The most recent Scottish Government guidance allows university libraries to open in the context of education and a reason for essential travel. But many students remain on or near campus and lack good study spaces or technology, so it is really important that we try and provide an environment and information resources to them.
However, to minimise contact under the tightest Scottish restrictions (‘level four') we are required to prevent access to our shelves. As a result, students are now solely reliant on our click and collect service, whether or not they choose to stay in the library to study or return to their accommodation.
Welcoming but safe
We have done a huge amount of work to make sure the library is safe and have liaised very closely with the university’s health and safety team. But having to restrict access, and prevent our students browsing, flies in the face of what libraries are for, so we find this hard to do. At the same time, we totally understand that they make our buildings safer for both students and library staff.
We want our libraries to be welcoming spaces; and social environments that promote scholarly studying, learning, exploration, and discovery. We continue to try to help our students thrive when they visit by delivering more and more digital content and support to them when they are learning online.
So, stripping back our services has been hard.
Due to the very latest restrictions, we have had to keep two of our libraries closed and only our main building (the Sir Duncan Rice Library) is open at the moment. We’ve also had to reduce occupancy, which in normal times would allow more than 1,000 visitors. Last year we reduced this to about 260, and now we are limiting it further to 150.
We’ve had to tape off our shelves and put notices up saying ‘do not touch the books’. This feels ridiculous on one level: a library preventing access to its books. But we understand why we must do all we can to limit the risk of viral transmission.
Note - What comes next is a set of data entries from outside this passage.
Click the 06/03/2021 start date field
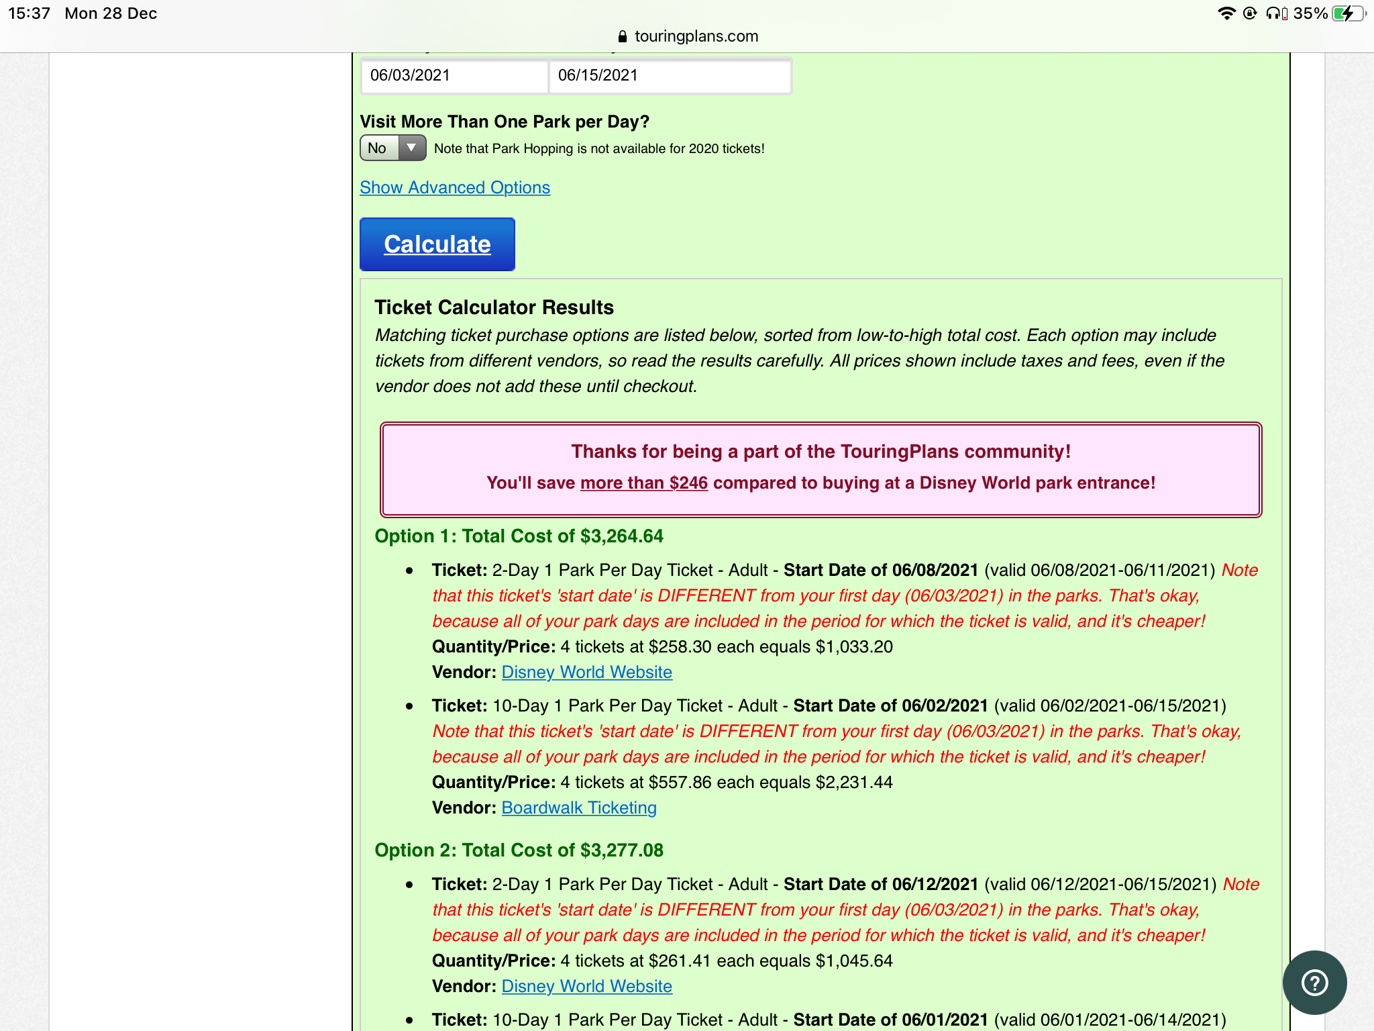The width and height of the screenshot is (1374, 1031). point(454,75)
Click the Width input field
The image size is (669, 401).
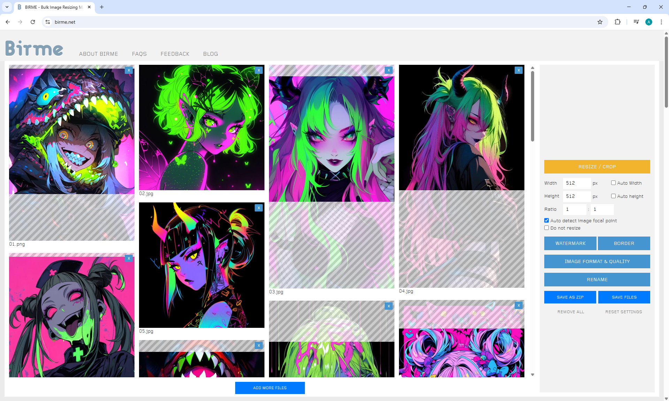click(x=576, y=183)
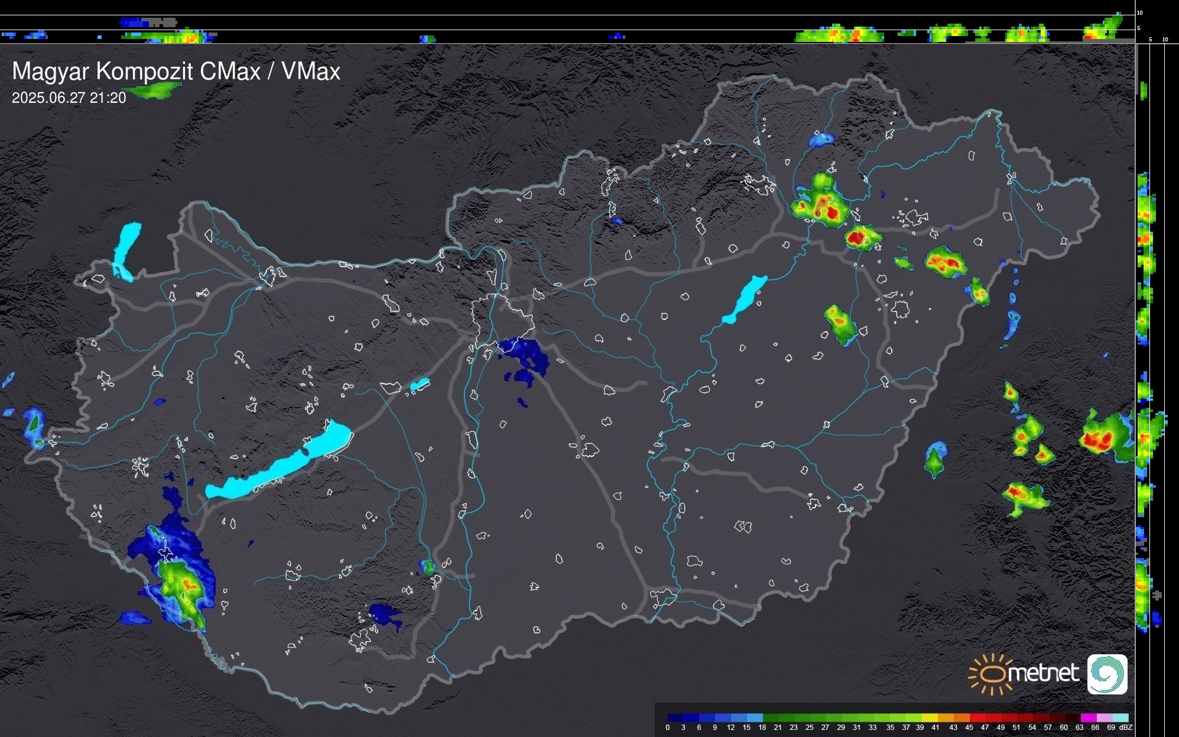
Task: Click the magenta 63 dBZ legend swatch
Action: pyautogui.click(x=1087, y=717)
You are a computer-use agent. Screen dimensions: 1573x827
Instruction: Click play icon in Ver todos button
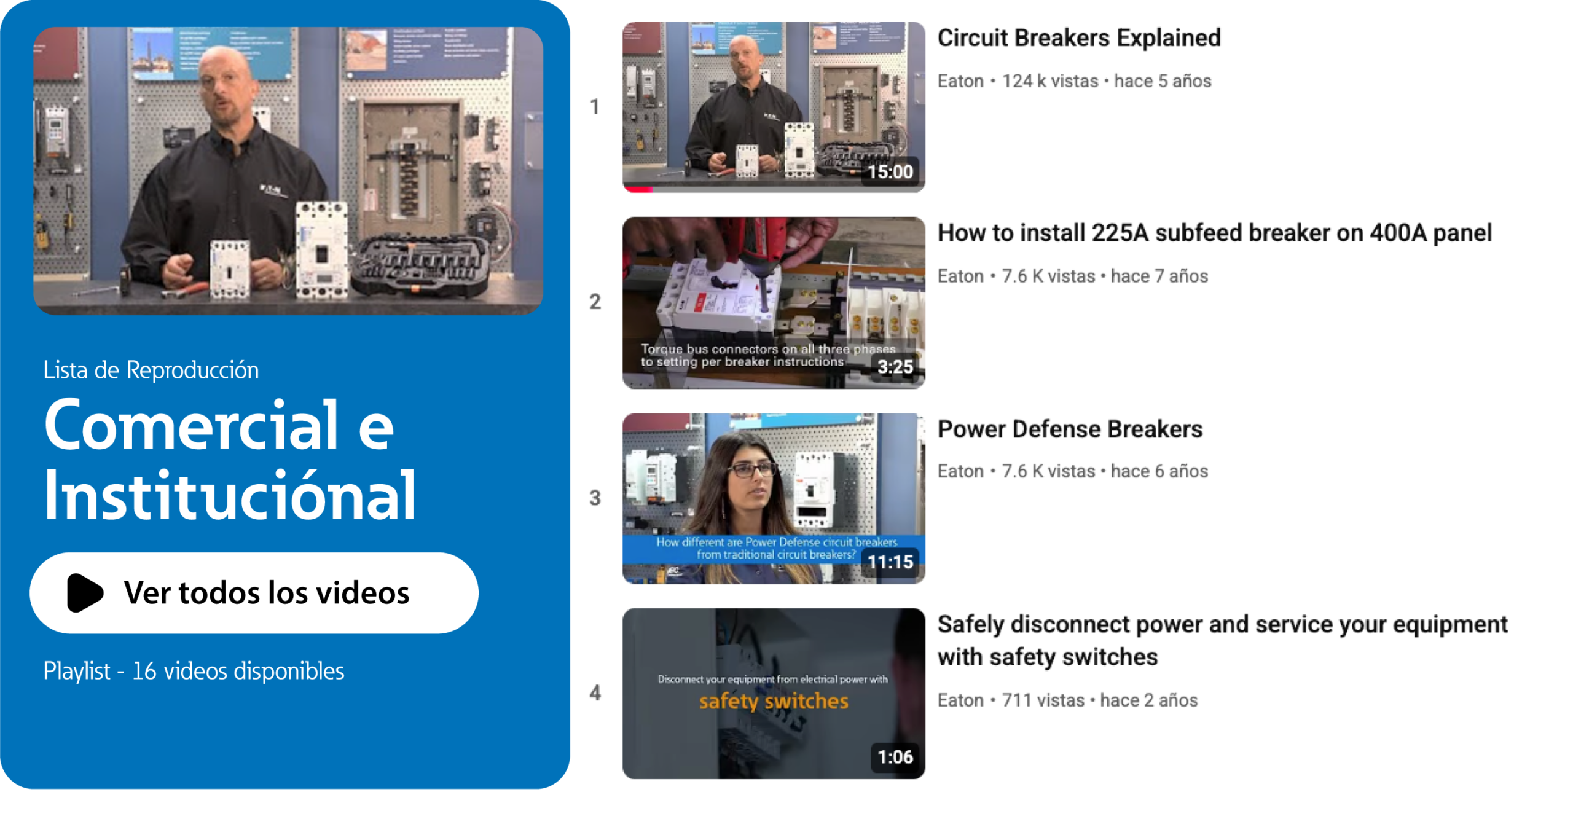[x=85, y=593]
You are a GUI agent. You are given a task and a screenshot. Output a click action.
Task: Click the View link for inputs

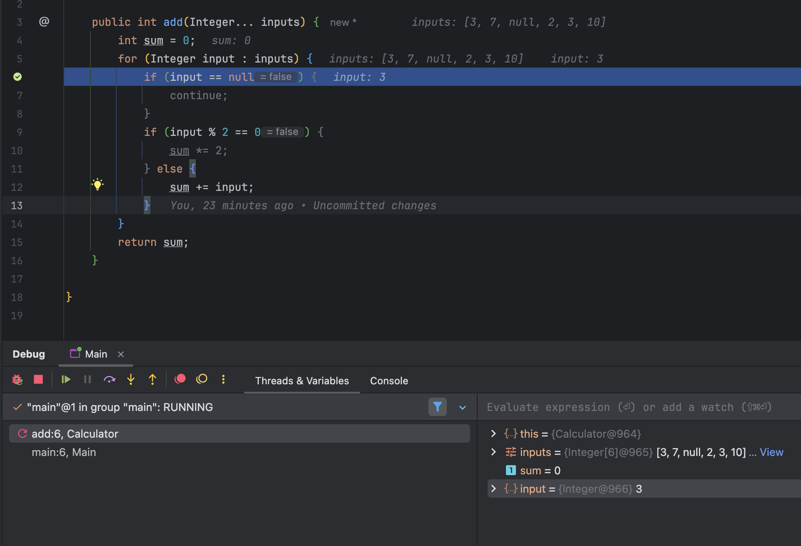[x=771, y=452]
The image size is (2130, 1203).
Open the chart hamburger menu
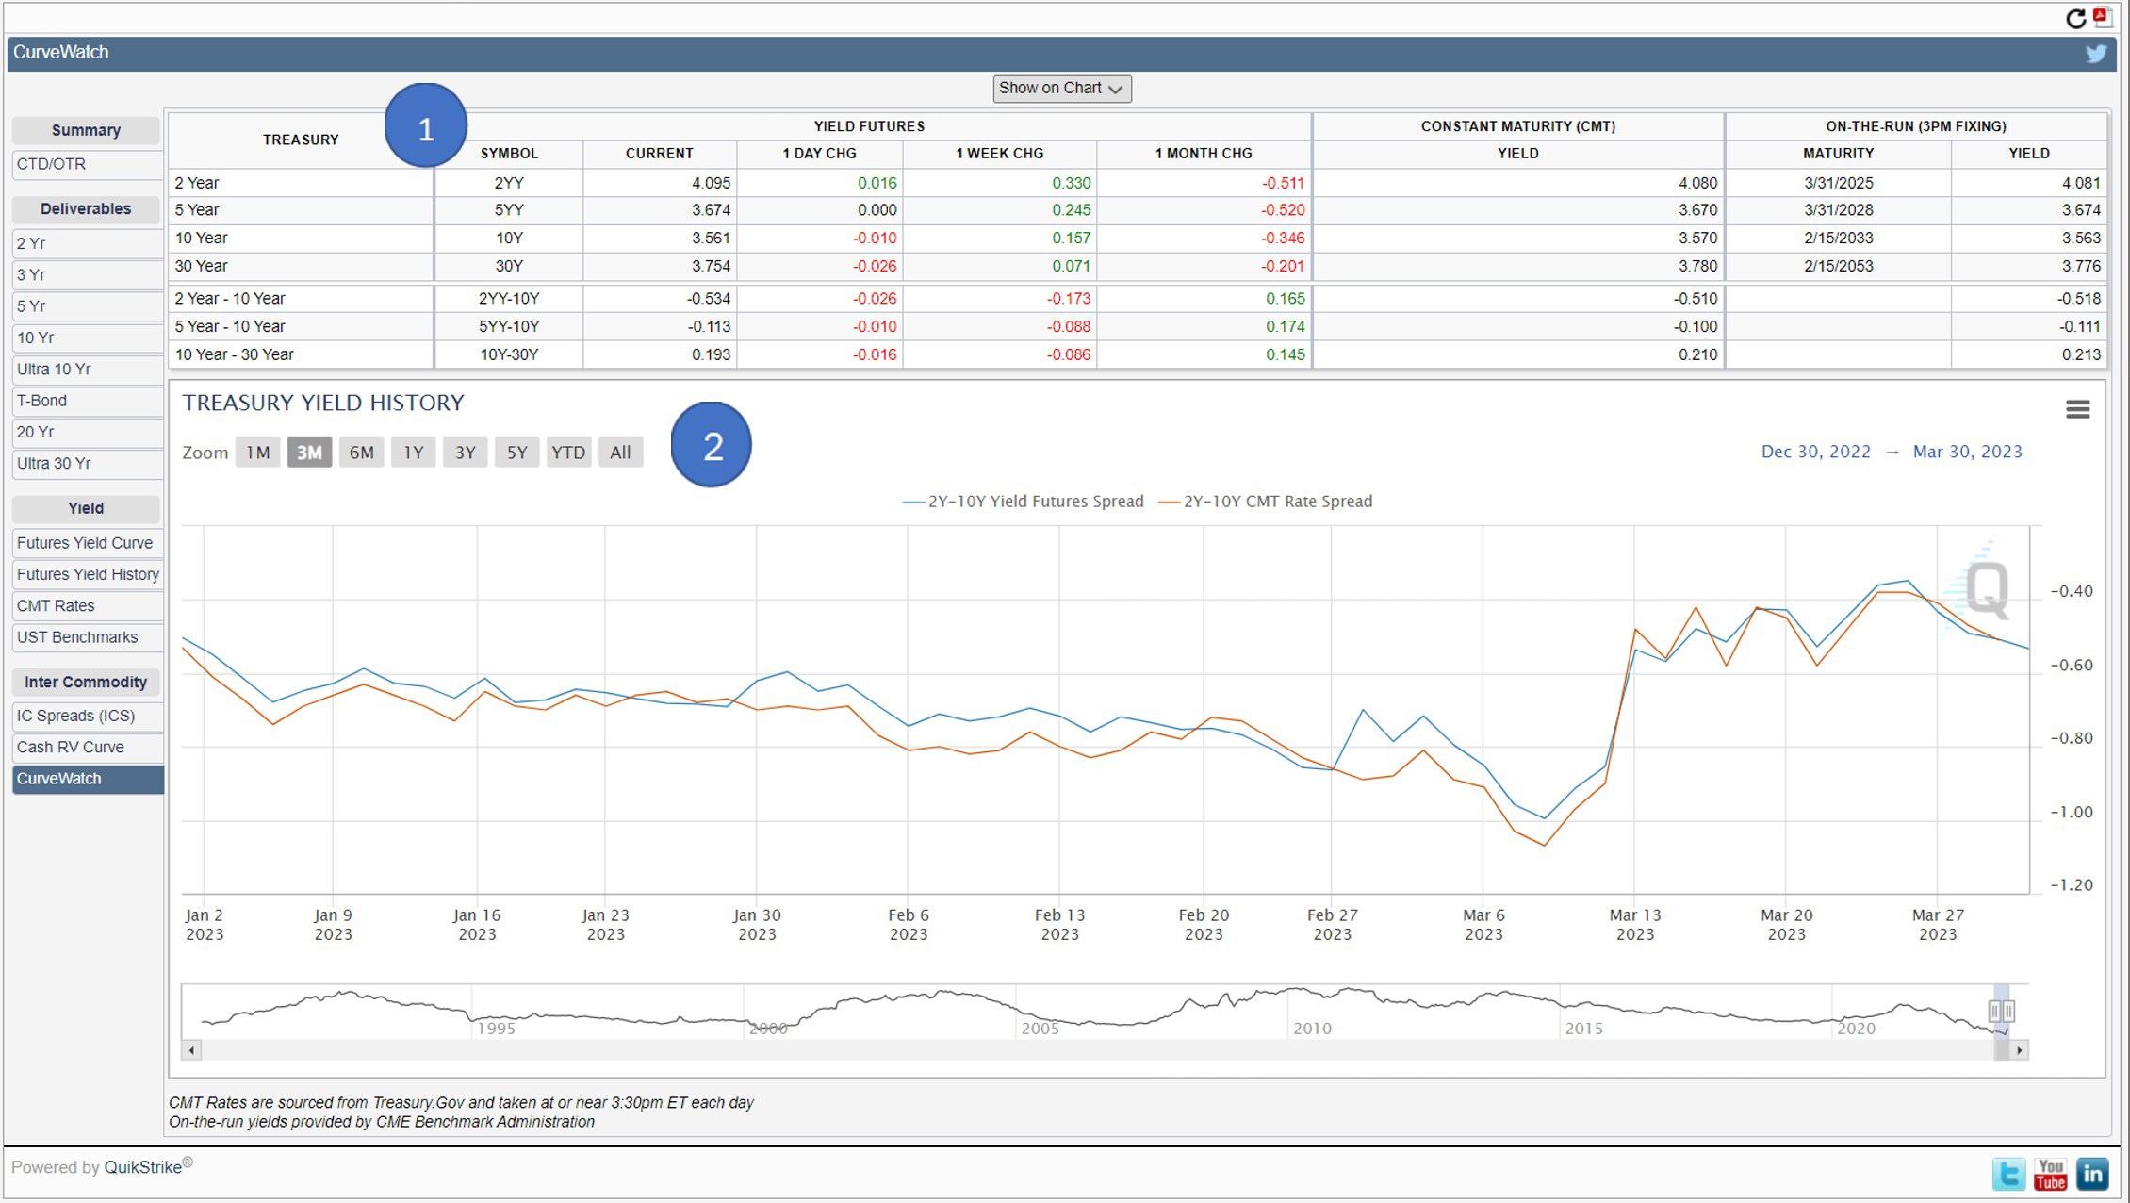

We also quarantine books for 72 hours on return, in line with international guidelines.
Helping where we can
We are seeing a few hundred students come through our security gates every day, and as we have asked them to ensure they have an essential need we want to do our best to provide for them.
I feel so sad for students experiencing university like this and am so pleased we can do something to help them. At the same time, my colleagues are very concerned about working in this environment, so I am trying to ensure many can work from home, and those who need to come in have at least some days working from home.
I believe we are striking a good balance at the moment between student needs and staff confidence. We do need to remind some of our students that they must wear face coverings at all times (this is a legal requirement in libraries in Scotland) but on the whole they are doing the right thing, which helps reassure staff.
We have now removed study spaces on the floor where front desk staff offices are based, and they feel more secure knowing that they aren’t surrounded by students at study spaces. We also carry out risk assessments with all staff before they come back to campus and the university is very sympathetic to concerns; we seek to reassure people that it is safe rather than insisting they return if they aren’t sure that it is.
These challenges are very demanding on all of us and we are often exhausted by them. Even just having to wear a face covering all day while doing your job is really hard, which is another reason to ensure people can also work from home for at least some of the time.
So we are doing our best and I think we are doing it very well indeed, especially as the rules change, regularly and often at very short notice. There is an impact on our strategic work while we respond to what is urgent.
We need to find time to support the university’s Research Excellence Framework submission, of course, but further development of our scholarly communications service is hard to find time for.
I’m also concerned about the time needed for very important publisher negotiations this year; not just for me and my colleagues but for the academics and committees we will be coming to and asking for time and feedback.